醒來的時候,發現後背癢的位置又擴大了一點,我知道情況不好,一下子跳下床,來到穿衣鏡的前麵。
果不其然,從鏡子裏照出來的後背的花紋真的越來越大了,我知道自己的身體出現了異常,這種病就像醫生說的,他們也治不好。
我不由得有些心跳加快,說不恐懼是不可能的,我還很年輕,很少有人在這個年紀看破生死,我就更加不能,但是我卻不知道,這種症狀是從哪裏引起來的。
更不知道怎麽樣才能治好,我深深的吸了一口氣,覺得心跳加快了,我想盡量的平穩情緒。
現在還不能告訴舒紀文,至少要等到我把地圖完全恢複了之後,我的身體狀況才可以告訴別人。

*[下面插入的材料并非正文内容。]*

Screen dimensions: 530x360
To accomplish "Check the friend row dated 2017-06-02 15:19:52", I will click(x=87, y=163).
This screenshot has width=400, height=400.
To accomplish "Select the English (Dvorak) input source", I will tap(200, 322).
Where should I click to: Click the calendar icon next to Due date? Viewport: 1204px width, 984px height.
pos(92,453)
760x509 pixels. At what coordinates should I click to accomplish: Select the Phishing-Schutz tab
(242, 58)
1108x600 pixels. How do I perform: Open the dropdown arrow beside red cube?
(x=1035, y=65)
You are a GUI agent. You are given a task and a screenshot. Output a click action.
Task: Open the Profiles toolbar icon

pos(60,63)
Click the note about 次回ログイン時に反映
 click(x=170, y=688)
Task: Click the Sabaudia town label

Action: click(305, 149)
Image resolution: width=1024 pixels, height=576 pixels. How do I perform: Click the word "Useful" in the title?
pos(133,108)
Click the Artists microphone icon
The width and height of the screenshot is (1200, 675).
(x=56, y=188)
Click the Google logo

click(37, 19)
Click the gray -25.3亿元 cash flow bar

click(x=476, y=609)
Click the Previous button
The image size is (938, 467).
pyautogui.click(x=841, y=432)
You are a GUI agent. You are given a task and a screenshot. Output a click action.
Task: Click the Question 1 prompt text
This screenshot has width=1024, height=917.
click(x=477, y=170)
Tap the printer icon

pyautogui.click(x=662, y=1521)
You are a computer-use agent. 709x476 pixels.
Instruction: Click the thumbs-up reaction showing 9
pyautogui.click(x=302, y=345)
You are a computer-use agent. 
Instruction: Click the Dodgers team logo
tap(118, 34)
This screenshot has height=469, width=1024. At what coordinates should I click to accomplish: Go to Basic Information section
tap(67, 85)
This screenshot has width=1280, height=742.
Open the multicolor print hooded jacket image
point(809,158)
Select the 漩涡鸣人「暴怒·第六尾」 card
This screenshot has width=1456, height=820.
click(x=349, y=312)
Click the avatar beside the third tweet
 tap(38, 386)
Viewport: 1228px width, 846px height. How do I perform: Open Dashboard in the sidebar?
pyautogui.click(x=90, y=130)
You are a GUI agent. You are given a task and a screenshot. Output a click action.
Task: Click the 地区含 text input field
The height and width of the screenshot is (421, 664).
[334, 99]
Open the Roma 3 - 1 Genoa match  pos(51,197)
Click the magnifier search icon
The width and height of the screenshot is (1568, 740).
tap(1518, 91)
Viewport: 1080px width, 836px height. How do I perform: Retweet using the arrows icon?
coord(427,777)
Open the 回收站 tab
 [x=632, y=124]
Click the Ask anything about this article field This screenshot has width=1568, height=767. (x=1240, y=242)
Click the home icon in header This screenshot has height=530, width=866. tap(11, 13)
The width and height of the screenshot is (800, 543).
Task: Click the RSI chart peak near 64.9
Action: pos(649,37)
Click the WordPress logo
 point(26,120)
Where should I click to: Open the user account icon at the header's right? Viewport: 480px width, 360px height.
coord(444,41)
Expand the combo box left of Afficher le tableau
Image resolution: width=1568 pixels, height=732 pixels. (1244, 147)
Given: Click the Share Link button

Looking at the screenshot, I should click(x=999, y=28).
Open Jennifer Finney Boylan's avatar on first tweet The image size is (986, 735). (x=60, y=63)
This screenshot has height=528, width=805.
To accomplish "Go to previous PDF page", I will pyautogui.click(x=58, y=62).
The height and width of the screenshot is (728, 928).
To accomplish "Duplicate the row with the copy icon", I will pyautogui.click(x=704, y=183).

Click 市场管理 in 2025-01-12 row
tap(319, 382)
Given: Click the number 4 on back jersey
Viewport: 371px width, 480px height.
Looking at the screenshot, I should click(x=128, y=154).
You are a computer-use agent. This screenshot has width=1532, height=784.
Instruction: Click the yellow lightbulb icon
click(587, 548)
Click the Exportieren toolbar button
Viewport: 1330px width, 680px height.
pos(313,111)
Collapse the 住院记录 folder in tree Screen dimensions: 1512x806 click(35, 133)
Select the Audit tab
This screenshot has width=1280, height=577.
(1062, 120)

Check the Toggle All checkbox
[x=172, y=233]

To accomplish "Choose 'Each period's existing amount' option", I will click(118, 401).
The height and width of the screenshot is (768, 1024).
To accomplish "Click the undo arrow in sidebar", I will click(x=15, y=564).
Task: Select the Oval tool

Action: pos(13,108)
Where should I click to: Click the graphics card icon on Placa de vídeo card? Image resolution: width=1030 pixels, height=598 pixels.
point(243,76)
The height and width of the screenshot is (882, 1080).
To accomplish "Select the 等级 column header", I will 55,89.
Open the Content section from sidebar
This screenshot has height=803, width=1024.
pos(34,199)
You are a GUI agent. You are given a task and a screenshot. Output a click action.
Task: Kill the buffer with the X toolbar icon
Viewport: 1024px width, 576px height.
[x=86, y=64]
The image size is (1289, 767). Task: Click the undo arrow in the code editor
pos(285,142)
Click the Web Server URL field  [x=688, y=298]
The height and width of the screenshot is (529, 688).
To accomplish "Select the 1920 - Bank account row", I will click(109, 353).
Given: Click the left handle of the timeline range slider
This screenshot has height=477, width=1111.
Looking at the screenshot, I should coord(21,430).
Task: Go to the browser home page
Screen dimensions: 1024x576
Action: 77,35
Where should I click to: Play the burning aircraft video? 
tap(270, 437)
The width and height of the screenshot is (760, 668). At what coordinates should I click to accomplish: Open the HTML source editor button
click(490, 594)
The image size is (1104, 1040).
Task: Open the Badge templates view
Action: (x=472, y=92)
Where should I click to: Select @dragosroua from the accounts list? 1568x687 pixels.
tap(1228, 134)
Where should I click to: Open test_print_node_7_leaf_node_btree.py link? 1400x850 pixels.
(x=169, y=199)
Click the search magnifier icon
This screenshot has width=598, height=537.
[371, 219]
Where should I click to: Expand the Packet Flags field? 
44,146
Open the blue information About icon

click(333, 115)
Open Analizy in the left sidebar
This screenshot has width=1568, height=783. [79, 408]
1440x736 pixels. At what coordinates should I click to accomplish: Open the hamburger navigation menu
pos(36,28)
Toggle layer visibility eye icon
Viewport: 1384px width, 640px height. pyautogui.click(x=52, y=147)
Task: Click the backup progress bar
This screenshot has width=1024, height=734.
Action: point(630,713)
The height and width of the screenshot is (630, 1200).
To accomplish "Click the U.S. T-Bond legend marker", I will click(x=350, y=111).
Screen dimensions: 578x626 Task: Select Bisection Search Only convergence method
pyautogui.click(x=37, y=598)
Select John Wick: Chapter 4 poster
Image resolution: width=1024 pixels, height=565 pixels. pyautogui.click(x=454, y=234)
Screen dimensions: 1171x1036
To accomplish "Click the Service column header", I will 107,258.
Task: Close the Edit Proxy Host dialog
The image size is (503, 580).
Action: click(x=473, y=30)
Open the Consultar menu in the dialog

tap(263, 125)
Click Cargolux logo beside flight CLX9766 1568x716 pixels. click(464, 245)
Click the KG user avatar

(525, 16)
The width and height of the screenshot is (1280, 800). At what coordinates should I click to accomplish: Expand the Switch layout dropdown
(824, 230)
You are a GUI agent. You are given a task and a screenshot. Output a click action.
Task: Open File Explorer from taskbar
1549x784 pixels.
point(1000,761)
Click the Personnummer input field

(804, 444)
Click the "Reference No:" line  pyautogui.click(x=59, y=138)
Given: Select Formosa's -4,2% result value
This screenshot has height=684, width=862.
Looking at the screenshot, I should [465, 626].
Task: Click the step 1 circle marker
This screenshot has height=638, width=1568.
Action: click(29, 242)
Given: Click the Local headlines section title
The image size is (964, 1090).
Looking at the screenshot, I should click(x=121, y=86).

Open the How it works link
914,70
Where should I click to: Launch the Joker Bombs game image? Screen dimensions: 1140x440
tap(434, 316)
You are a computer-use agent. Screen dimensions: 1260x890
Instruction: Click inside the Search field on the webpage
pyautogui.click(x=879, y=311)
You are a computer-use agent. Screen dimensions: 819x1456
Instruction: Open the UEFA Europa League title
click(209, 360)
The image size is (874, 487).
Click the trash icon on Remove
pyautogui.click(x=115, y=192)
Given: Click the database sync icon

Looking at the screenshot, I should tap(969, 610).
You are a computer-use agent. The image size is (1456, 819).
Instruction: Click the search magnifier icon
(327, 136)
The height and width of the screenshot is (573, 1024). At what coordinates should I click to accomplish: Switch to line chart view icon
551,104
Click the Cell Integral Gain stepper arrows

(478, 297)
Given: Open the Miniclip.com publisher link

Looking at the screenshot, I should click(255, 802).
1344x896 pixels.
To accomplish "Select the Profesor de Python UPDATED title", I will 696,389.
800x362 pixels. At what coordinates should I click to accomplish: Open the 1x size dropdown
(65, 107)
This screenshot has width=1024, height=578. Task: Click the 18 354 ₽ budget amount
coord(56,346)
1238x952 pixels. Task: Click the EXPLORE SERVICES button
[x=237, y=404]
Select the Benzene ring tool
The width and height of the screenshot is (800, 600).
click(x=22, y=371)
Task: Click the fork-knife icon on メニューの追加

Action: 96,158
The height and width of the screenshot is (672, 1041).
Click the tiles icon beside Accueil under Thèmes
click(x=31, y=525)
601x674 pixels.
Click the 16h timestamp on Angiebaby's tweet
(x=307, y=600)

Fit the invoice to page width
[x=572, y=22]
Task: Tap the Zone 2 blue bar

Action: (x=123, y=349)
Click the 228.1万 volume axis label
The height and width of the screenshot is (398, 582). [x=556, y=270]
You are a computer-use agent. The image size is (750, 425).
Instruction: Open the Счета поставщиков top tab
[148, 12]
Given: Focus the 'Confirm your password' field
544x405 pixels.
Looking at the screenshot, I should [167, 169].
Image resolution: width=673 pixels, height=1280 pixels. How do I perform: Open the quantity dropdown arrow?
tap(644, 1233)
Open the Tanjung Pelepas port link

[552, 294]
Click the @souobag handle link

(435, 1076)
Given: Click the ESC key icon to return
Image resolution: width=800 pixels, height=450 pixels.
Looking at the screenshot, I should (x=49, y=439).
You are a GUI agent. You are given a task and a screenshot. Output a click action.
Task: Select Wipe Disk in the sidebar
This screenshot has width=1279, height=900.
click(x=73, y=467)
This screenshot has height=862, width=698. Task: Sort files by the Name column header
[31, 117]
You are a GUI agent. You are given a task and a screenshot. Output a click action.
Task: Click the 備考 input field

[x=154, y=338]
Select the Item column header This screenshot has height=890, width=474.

當然,這是最理想的狀態,如果我堅持不到那一天,就隻能是順其自然了。
我深深的吸了一口氣,覺得略微的好了一點,正想出去的時候,忽然腦子裏電光火石的一閃,我想到身體異常很有可能是從墓地裏帶出來的。
但是很快,我又懷疑這個想法,墓地裏的幾個人,除了黃伶伶,其他的人全部都安然無恙。
他們為什麽沒有出現這種狀況?難道我經曆了他們不曾經曆的事情?
我沒有辦法給出答案,隻能長長的歎了一口氣走出了房間,去盥洗室裏洗漱。
舒紀文像昨天一樣,坐在餐桌前招呼我。
“你現在覺得身體有沒有好一點,要還是覺得不舒服,你可一定要告訴我,我們立刻去醫院。”
我輕輕地搖了搖頭,坐在了餐桌的前麵,端起了一碗粥。
“我已經沒有什麽事情了,你也不用過於擔心。”
舒紀文有些疑惑的看著我。
“你確定嗎?說實話,你這接二連三的暈倒可不是什麽好兆頭。”
我又喝下了一口粥,裝出一副滿不在乎的樣子。
“你不是告訴我了嗎?如果真的覺得不舒服,我會讓你帶我去醫院的,我也很怕死,我這麽年輕,還沒有好好的享受過人生。”